The controversy over old audio clips featuring Tucker Carlson using vulgar, homophobic language comes at a bad time for Fox News.
The controversy over old audio clips featuring Tucker Carlson using vulgar, homophobic language comes at a bad time for Fox News.Read moreFox News / Fox News

On his Fox News show Monday night, Tucker Carlson pointedly didn’t apologize after old audio clips emerged of the host making vulgar comments about women and offering a defense of statutory rape.

“We’ve always apologized when we’re wrong, and will continue to do that. That’s what decent people do. They apologize. But we will never bow to the mob,” Carlson said to open his Fox News show Monday night.

Even as Carlson addressed the controversy over the comments, liberal media watchdog Media Matters released a second batch of audio clips from 2006 to 2011 of the popular Fox News host calling into the syndicated radio show of Bubba the Love Sponge. In those clips, Carlson credits “white men” for “creating civilization” and called Iraqis “semiliterate primitive monkeys.” He also used a pejorative term for homosexuals to express his love of Todd Clem, the show’s host.

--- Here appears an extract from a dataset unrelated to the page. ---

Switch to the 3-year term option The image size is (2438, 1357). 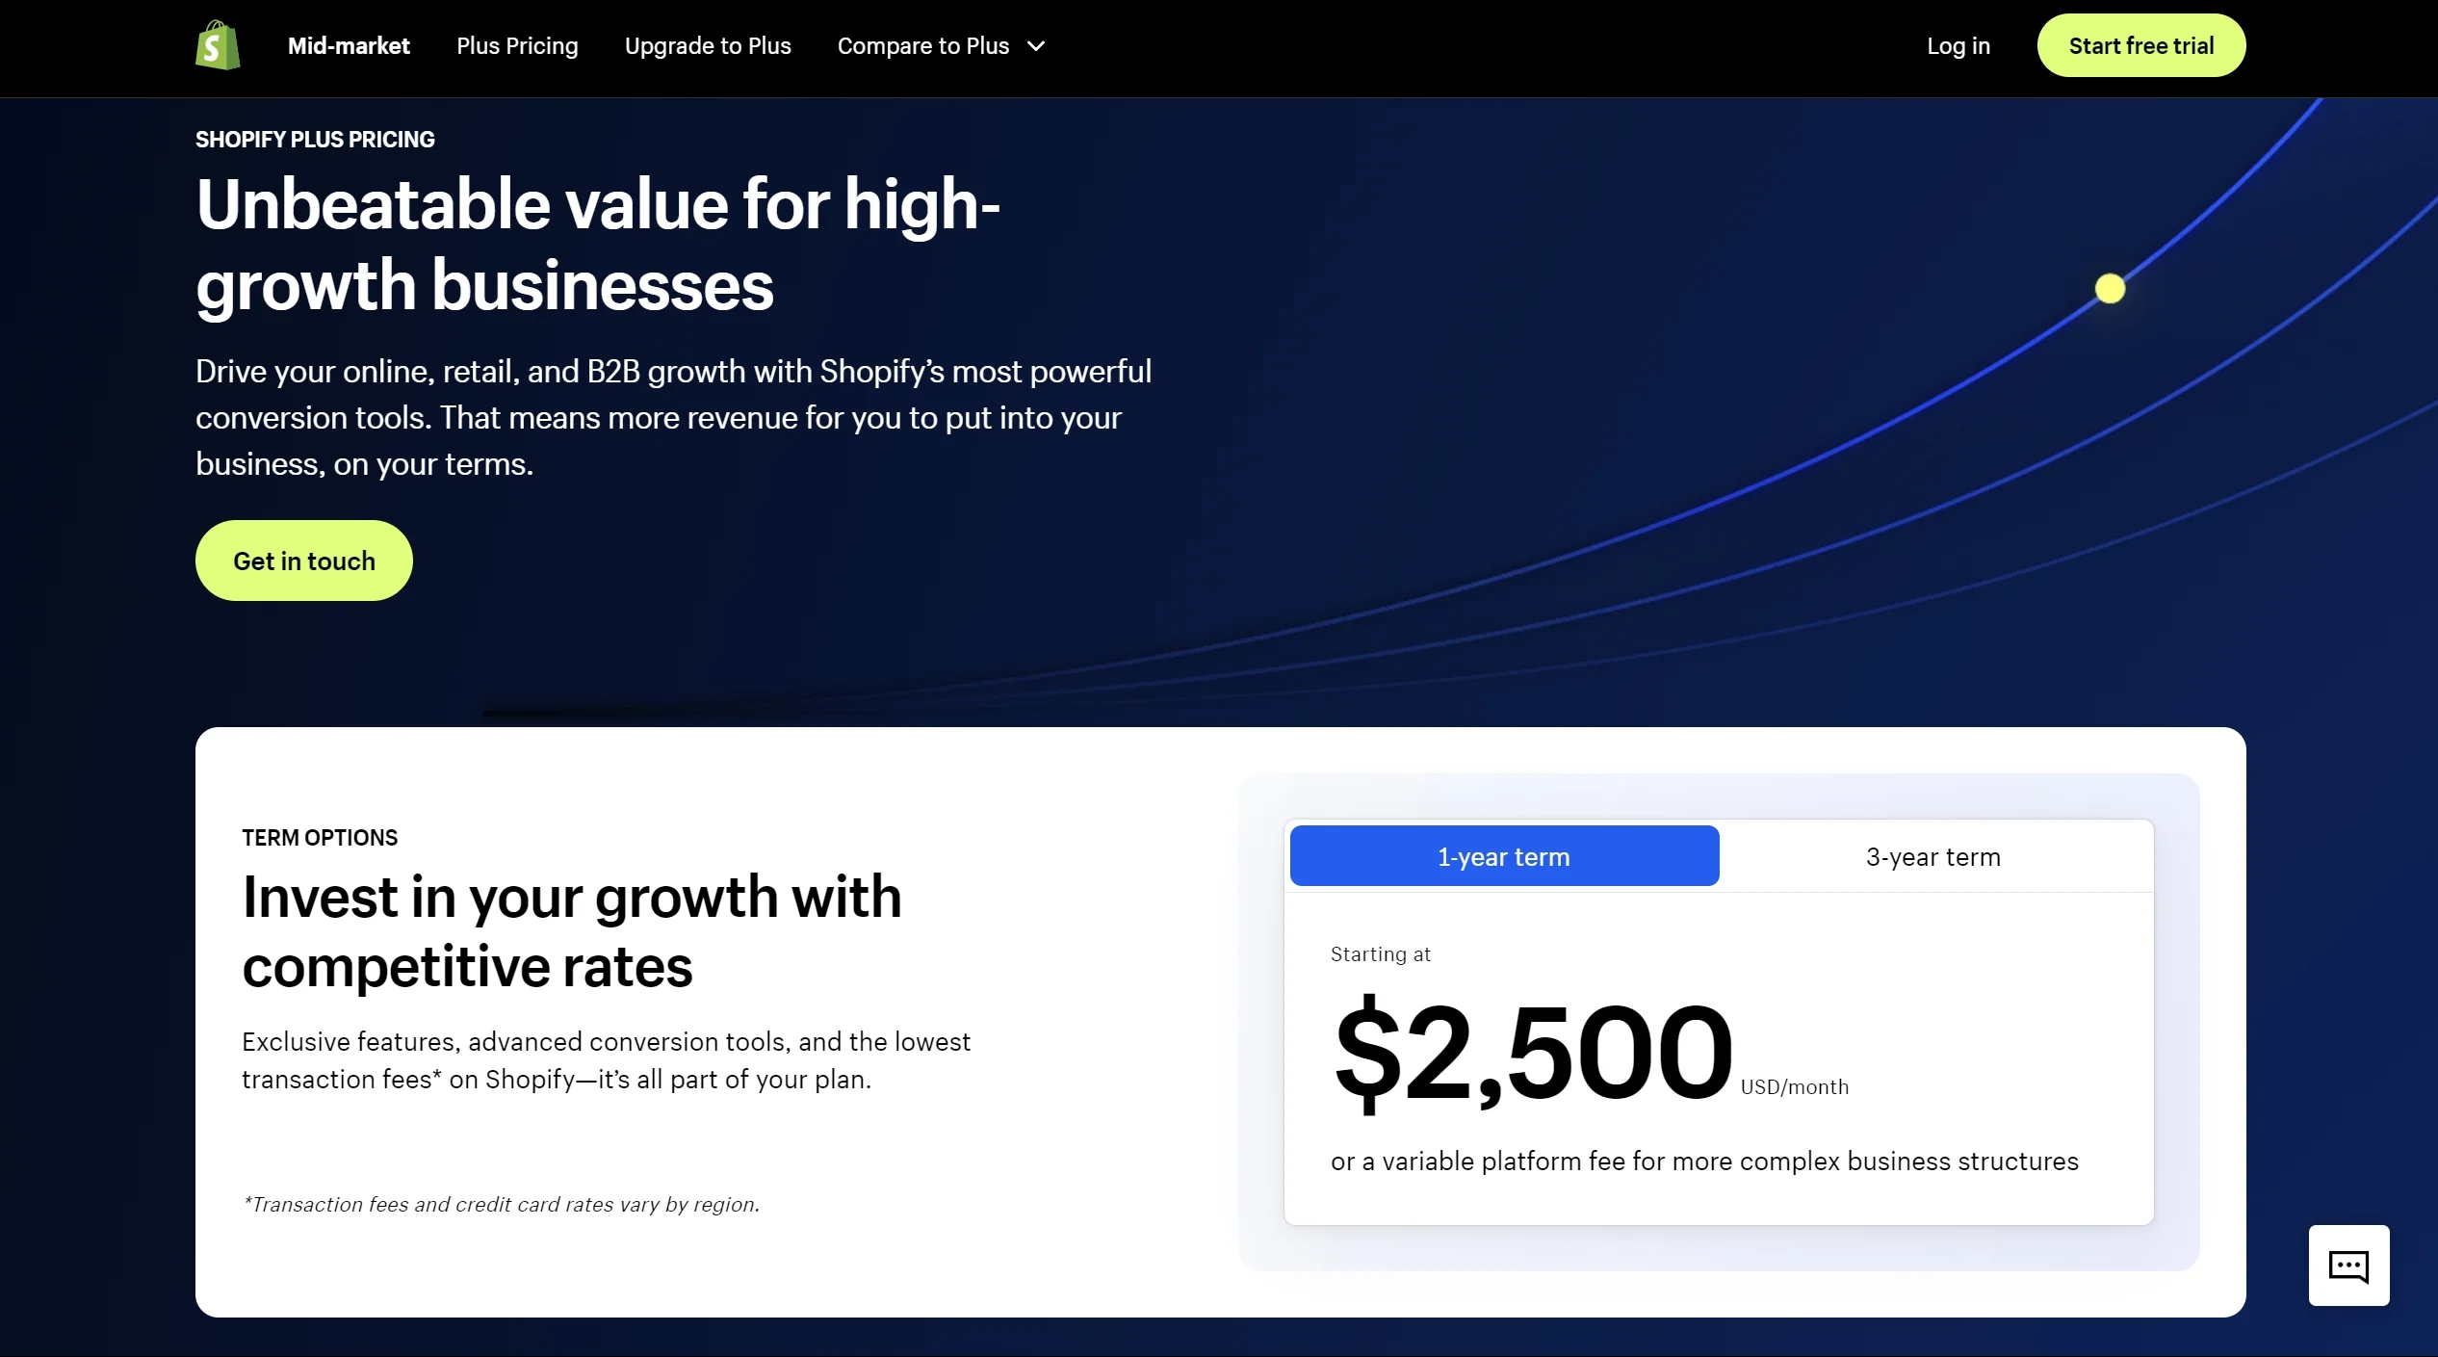point(1933,854)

“What struck me about a lot of these clips was not just the fact that they’re so consistent with the things that he says now, but the comfort in which he says it,” Media Matters president Angelo Carusone said during an appearance on MSNBC’s All In Monday night. “It sounds like you’re actually getting to see the real Tucker Carlson.”

So far, Fox News has remained silent about the controversy swirling around Carlson over his past comments. So have the network’s news anchors and Howard Kurtz, its media critic. Despite that, Carlson said he had the network’s full support.

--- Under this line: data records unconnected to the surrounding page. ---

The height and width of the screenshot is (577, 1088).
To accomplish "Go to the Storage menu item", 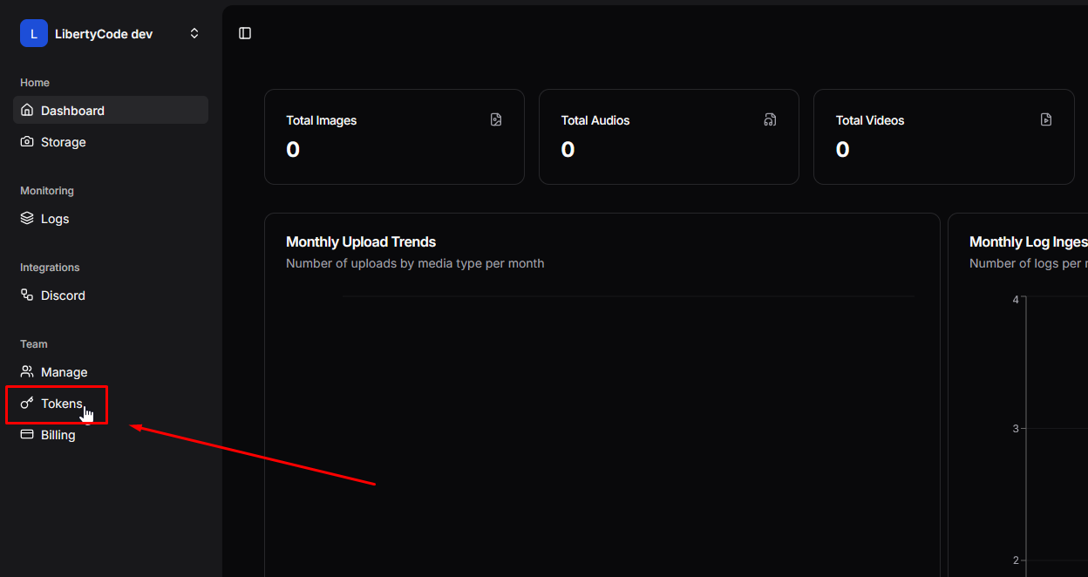I will (x=63, y=142).
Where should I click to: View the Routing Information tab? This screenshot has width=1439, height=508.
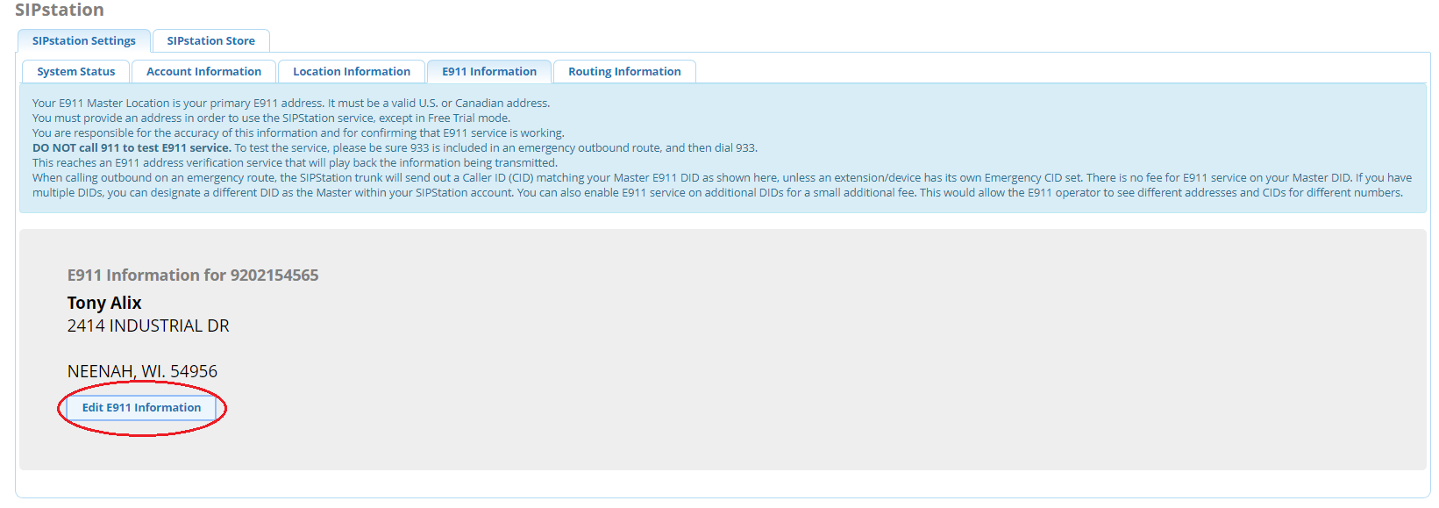pos(623,72)
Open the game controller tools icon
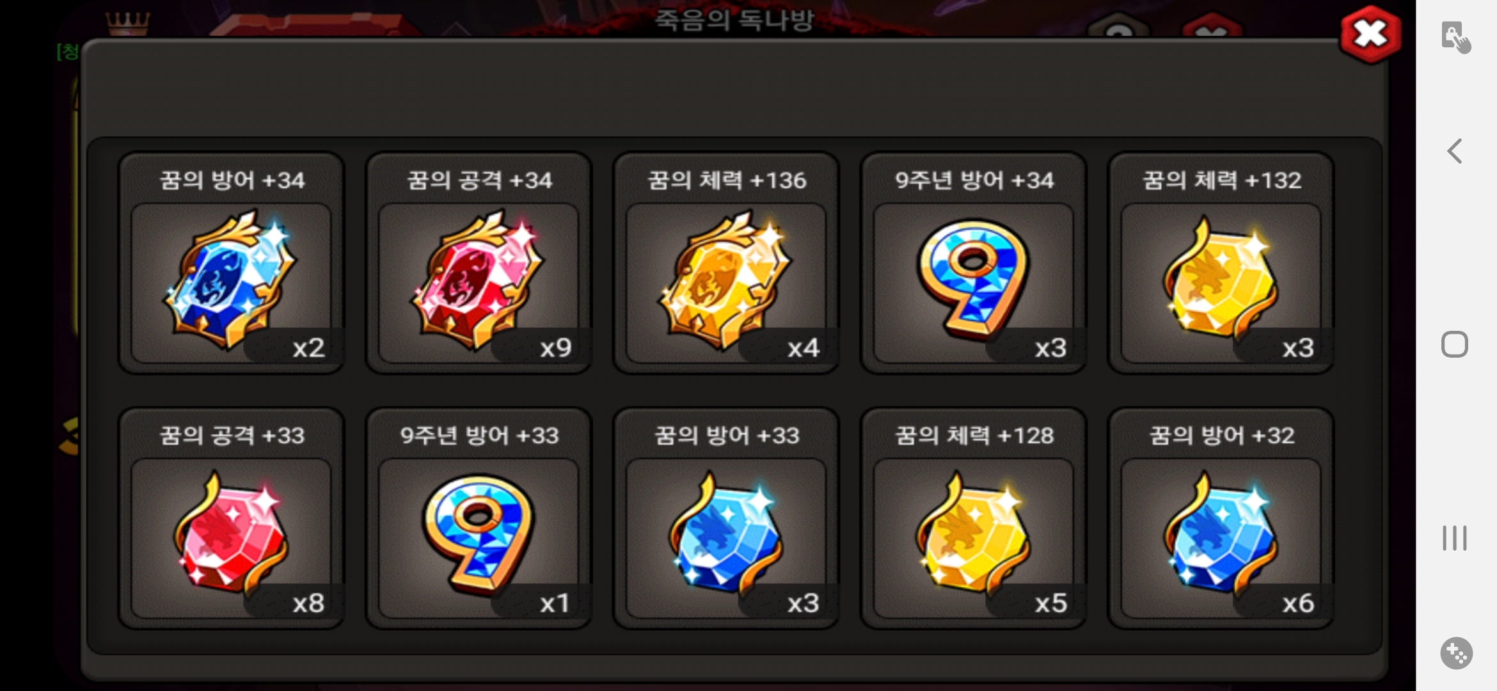Viewport: 1497px width, 691px height. (1456, 653)
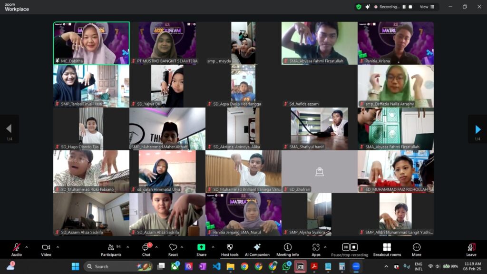The image size is (487, 274).
Task: Show Meeting info details
Action: point(287,247)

“Fox News is behind us, as they have been since the very first day,” Carlson said.

Fellow opinion hosts Sean Hannity and Laura Ingraham defended Carlson on their own shows Monday night, and Fox News senior political analyst Brit Hume sidestepped Carlson’s vulgar comments by focusing on his television ratings in a tweet, adding, “Doing well is the best revenge.”

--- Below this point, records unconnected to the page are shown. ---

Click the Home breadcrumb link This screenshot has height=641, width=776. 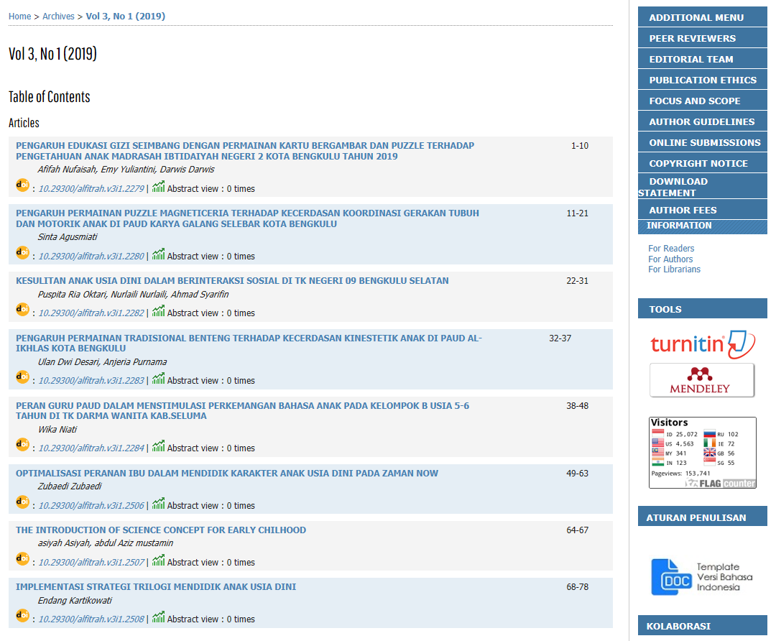click(x=19, y=17)
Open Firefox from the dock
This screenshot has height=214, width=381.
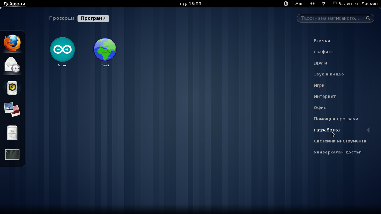click(12, 43)
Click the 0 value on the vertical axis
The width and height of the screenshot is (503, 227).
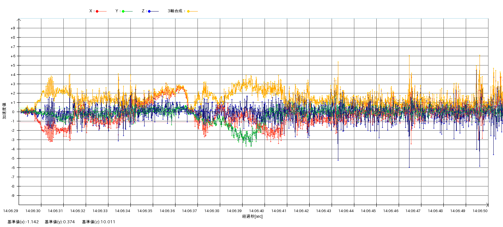(x=13, y=112)
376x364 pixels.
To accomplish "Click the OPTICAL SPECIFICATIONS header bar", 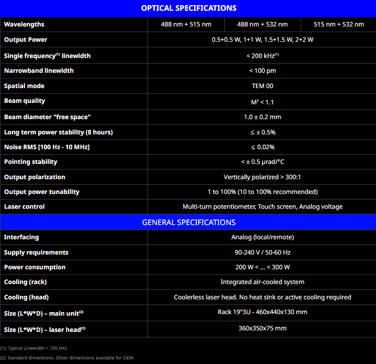I will tap(188, 8).
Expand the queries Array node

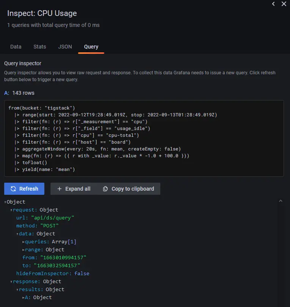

Bubba, who lives and records his syndicated radio show in Pasco County, Fla., told the Tampa Bay Times he’s not surprised the old clips from his show have resurfaced. Carlson’s last appearance on the show was in November 2018 to promote his book Ship of Fools, but the host said the two have spoken since the vulgar audio clips have gone viral.

“He assured me he’s not mad at me, and said we’re still friends,” Bubba told the newspaper. “I don’t think this will affect Tucker one bit. He’s way too big of a star and a commodity for something said on a comedic forum to take him down. Remember, this was my show, it wasn’t Crossfire with James Carville.”

The controversy comes at a bad time for Fox News. On Wednesday, the network is hosting an event with advertisers to play down the controversy involving its opinion hosts and promote straight-news anchors like Bret Baier, Martha MacCallum, and Shepard Smith.

Advertisers continue to avoid Carlson’s show. According to Variety’s Brian Steinberg, Monday’s Tucker Carlson Tonight featured just four ad breaks and spots from just one major national brand — Bayer AG. Carlson has lost at least 33 advertisers since December, when he said allowing certain immigrants to enter the United States “makes our country poorer and dirtier.

On Tuesday, bed linen company Sheex confirmed it was pulling its advertising off Carlson’s show “due to inappropriate statements of Tucker Carlson that have recently come to light.” Sheex — founded by two former women’s basketball coaches — was one of Carlson’s largest remaining advertisers.